The first extreme is to be powerful and small. In this model you are doing work for a defined group of people, your tribe.
Your career becomes all about producing work that satisfies your own artistic needs and thrills the 500 or 1,000 or 1,500 people in your tribe.
You depend on the people in your tribe to sustain you. You actively resist the natural impluse to grow. You understand that have 1,000 people that love your work is WAY more powerful then having 10,000 people that "like" your work.
What's the downside to this approach?
Well, your tribe may not be big enough for you and your team to make a living. It may never, EVER, be big enough. You may always have to produce your art AND do something else to pay the bills.
Plus, tribes require a bit of handling. You have to be willing to get outside your artistic bubble and talk to people, listen to what they have to say and adjust to their feedback. That doesn't come easily for some people.
------------------------
The second extreme is to GO BIG.
Here you aggressively and openly go about aquiring the resources you need to become a powerhouse.
You play the political games to get the big time players on your Board. You build an infrastructure big enough to attract and pay top artistic and administrative talent.
You understand the importance of being visible. You show up to the galas. You press the flesh. You toot your organization's horn LOUDLY.
You develop enemies because loud, aggressive, well resourced organizations (or individuals) always have enemies. That's just how it goes.
You make compromises, some of which you may HATE. You sacrifice the here and now for the greater good, over and over again.
People will call you a sell out. They will tell you that you have lost your way. It may be years before people really understand why you did what you did. Some people will never understand.
Along the journey the resources you get will allow you to make the sort of artistic choices that blow people AWAY.

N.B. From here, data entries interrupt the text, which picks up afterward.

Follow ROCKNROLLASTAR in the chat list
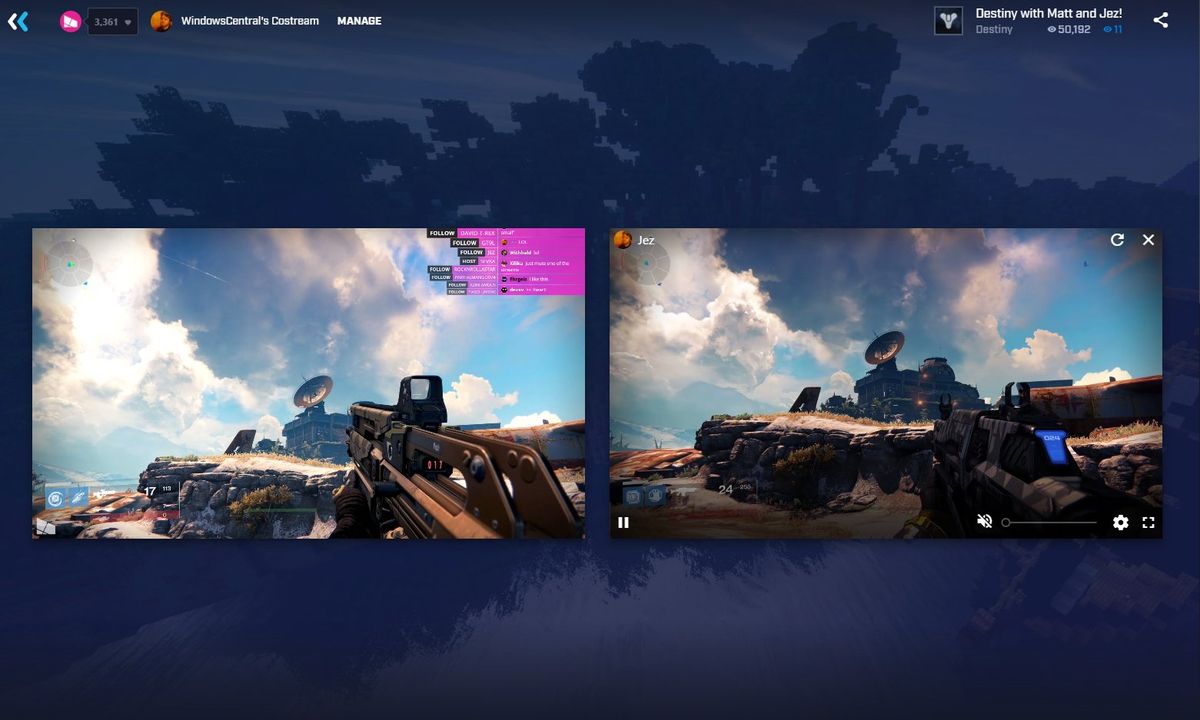Image resolution: width=1200 pixels, height=720 pixels. [440, 270]
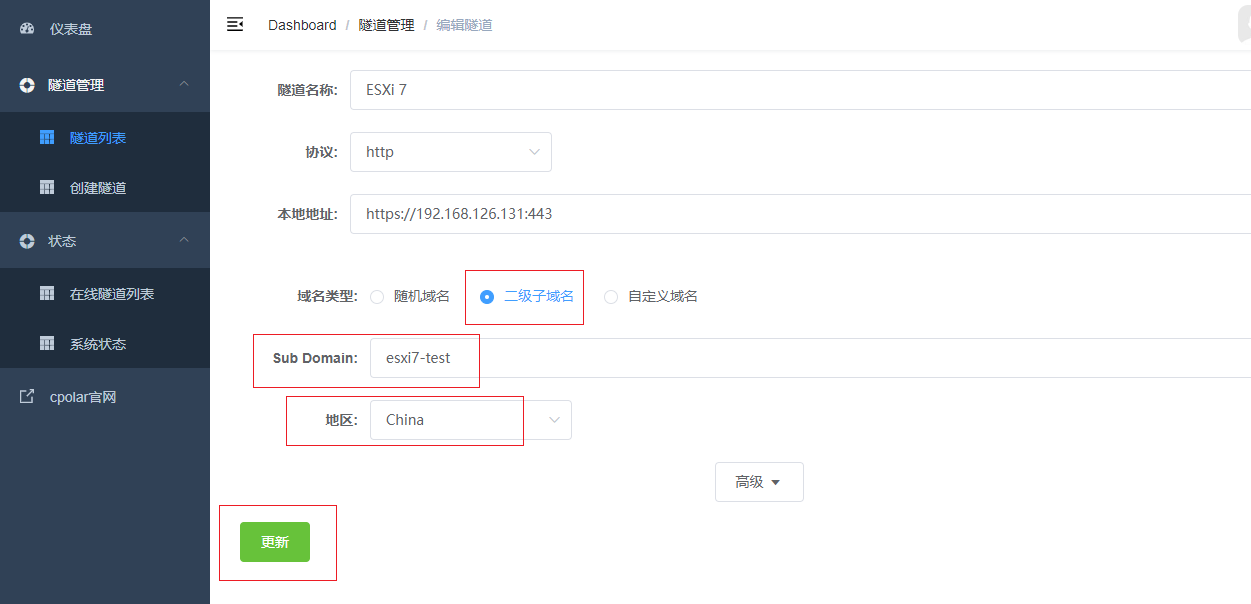Click the grid icon beside 在线隧道列表
The height and width of the screenshot is (604, 1251).
[x=47, y=294]
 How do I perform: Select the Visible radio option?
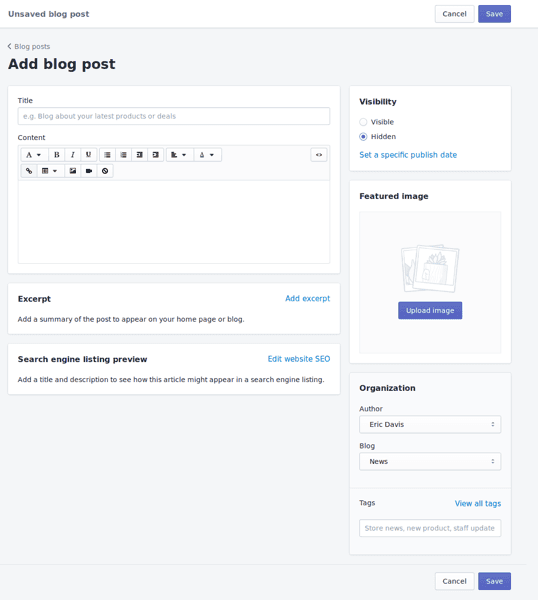click(x=363, y=122)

But you'll pay a heavy price for those moments.
-----------------------
It's one extreme or the other.
The problem is that most artists and arts organizations go for the middle.
The middle is death.
The middle is death.
The middle is that arts organization bringing in just enough cash to pay everyone poorly. They have just enough audience and just enough infrastructure that they make conservative choices to keep what they have.
The middle is that artistic death zone that crushes damn near everybody. You don't want to make the sort of choices that will allow you to get big, because you are afraid of the consequences.
And you don't want to take three steps back and get small because you want to make a living through your art.
That's a horrible place to be.
------------------------------
You and your team have to consciously, intentionally decide which extreme to choose.
Small, flexible, artistically free . . . and probably with not enough money to give people a full time living.
Or you go for the whole damn thing. You try to bring in MILLIONS of dollars, with all the complexity such a journey implies.
Big or small.
Choose one.
Please, please, choose one.
Because if you just linger in the middle then you are just waiting for the wave that will wipe you out.